• TASK BRIEF:
Could you copy out every one of the rows below word for word?

━━━━━━

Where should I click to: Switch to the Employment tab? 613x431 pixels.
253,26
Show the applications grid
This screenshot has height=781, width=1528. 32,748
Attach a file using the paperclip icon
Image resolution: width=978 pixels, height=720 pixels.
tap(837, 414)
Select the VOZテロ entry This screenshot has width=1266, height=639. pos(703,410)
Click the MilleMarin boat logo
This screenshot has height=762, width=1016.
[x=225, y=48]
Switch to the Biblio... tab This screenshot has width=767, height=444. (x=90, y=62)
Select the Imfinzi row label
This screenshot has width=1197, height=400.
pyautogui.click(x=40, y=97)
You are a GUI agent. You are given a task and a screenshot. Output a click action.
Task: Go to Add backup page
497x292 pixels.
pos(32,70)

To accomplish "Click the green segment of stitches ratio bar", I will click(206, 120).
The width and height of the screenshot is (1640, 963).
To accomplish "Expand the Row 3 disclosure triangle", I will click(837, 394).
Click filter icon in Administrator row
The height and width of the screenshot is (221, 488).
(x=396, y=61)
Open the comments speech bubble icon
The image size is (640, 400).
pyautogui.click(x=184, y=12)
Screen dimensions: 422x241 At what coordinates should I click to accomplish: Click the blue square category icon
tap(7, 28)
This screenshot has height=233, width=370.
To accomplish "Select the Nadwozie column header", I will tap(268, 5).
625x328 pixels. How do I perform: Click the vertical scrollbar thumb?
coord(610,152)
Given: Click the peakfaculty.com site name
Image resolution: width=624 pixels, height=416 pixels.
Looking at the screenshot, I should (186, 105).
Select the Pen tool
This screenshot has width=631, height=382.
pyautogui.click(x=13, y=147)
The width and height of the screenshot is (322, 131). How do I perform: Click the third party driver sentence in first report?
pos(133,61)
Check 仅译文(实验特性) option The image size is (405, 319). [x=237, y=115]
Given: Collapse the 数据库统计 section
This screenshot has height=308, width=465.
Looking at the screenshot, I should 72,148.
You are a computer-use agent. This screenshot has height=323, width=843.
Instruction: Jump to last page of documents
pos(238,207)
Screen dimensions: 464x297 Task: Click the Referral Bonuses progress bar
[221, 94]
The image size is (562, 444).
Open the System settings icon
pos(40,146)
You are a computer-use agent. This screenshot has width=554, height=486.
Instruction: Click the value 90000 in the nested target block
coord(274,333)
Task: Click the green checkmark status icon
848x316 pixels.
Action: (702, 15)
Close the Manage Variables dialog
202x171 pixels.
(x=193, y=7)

━━━━━━

• WRITTEN RESPONSE:
Where should I click to: Switch to the Employment tab? 613x431 pixels.
253,26
Show the applications grid
This screenshot has height=781, width=1528. 32,748
Attach a file using the paperclip icon
Image resolution: width=978 pixels, height=720 pixels.
tap(837, 414)
Select the VOZテロ entry This screenshot has width=1266, height=639. pos(703,410)
Click the MilleMarin boat logo
This screenshot has height=762, width=1016.
[x=225, y=48]
Switch to the Biblio... tab This screenshot has width=767, height=444. (x=90, y=62)
Select the Imfinzi row label
This screenshot has width=1197, height=400.
pyautogui.click(x=40, y=97)
You are a GUI agent. You are given a task and a screenshot. Output a click action.
Task: Go to Add backup page
497x292 pixels.
pos(32,70)

To accomplish "Click the green segment of stitches ratio bar", I will click(206, 120).
The width and height of the screenshot is (1640, 963).
To accomplish "Expand the Row 3 disclosure triangle", I will click(837, 394).
Click filter icon in Administrator row
The height and width of the screenshot is (221, 488).
(x=396, y=61)
Open the comments speech bubble icon
The image size is (640, 400).
pyautogui.click(x=184, y=12)
Screen dimensions: 422x241 At what coordinates should I click to accomplish: Click the blue square category icon
tap(7, 28)
This screenshot has height=233, width=370.
To accomplish "Select the Nadwozie column header", I will tap(268, 5).
625x328 pixels. How do I perform: Click the vertical scrollbar thumb?
coord(610,152)
Given: Click the peakfaculty.com site name
Image resolution: width=624 pixels, height=416 pixels.
Looking at the screenshot, I should (186, 105).
Select the Pen tool
This screenshot has width=631, height=382.
pyautogui.click(x=13, y=147)
The width and height of the screenshot is (322, 131). How do I perform: Click the third party driver sentence in first report?
pos(133,61)
Check 仅译文(实验特性) option The image size is (405, 319). [x=237, y=115]
Given: Collapse the 数据库统计 section
This screenshot has height=308, width=465.
Looking at the screenshot, I should 72,148.
You are a computer-use agent. This screenshot has height=323, width=843.
Instruction: Jump to last page of documents
pos(238,207)
Screen dimensions: 464x297 Task: Click the Referral Bonuses progress bar
[221, 94]
The image size is (562, 444).
Open the System settings icon
pos(40,146)
You are a computer-use agent. This screenshot has width=554, height=486.
Instruction: Click the value 90000 in the nested target block
coord(274,333)
Task: Click the green checkmark status icon
848x316 pixels.
Action: (702, 15)
Close the Manage Variables dialog
202x171 pixels.
(x=193, y=7)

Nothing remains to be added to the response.